A more simple way to find the last balanced square brackets part in a string with the .net regex engine is to search the string from right to left using the Regex.RightToLeft property. This way you avoid:

  • to search all the string for nothing
  • to check the end of the string with a lookahead since the pattern returns the first match on the right.

code:

string input = @"[hello] [world] [hello [world\]] ]";
string rtlPattern = @"(?(c)(?!))\[(?>\\.|(?<!\\)[^][]+|(?<-c>)\[|(?<c>)])*]";
Match m;

m = Regex.Match(input, rtlPattern, RegexOptions.RightToLeft);

if (m.Success)
    Console.WriteLine("Result: {0}", m.Groups[0].Value);

demo

Note that to well understand what happens you also need to read parts of the pattern from right to left.

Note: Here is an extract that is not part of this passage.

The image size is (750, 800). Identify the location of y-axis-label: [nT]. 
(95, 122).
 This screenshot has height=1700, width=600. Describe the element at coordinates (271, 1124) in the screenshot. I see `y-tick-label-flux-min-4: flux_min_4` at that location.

Details:

]  # a literal closing square bracket

(?> # open an atomic group (*)
    \\.         # any escaped character with a backslash
  |
    [^][]+  # all that isn't a square bracket
    (?<!\\) # not preceded by a backslash
  |
    (?<-c>) \[  # decrement the c stack for an opening bracket
  |
    (?<c>)   ]  # increment the c stack for a closing bracket
)* # repeat zero or more times

\[  # a literal square opening bracket

(?(c) # conditional statement: true if c isn't empty
    (?!) # always failing pattern: "not followed by nothing"
)

(*) Note that using an atomic group is mandatory here to avoid an eventual catastrophic backtracking since the group contains an item with a + quantifier and is itself repeated. You can learn more about this problem here.

This pattern already deals with escaped nested brackets and you can also add the Regex.Singleline property if you want to match a part that includes the newline character.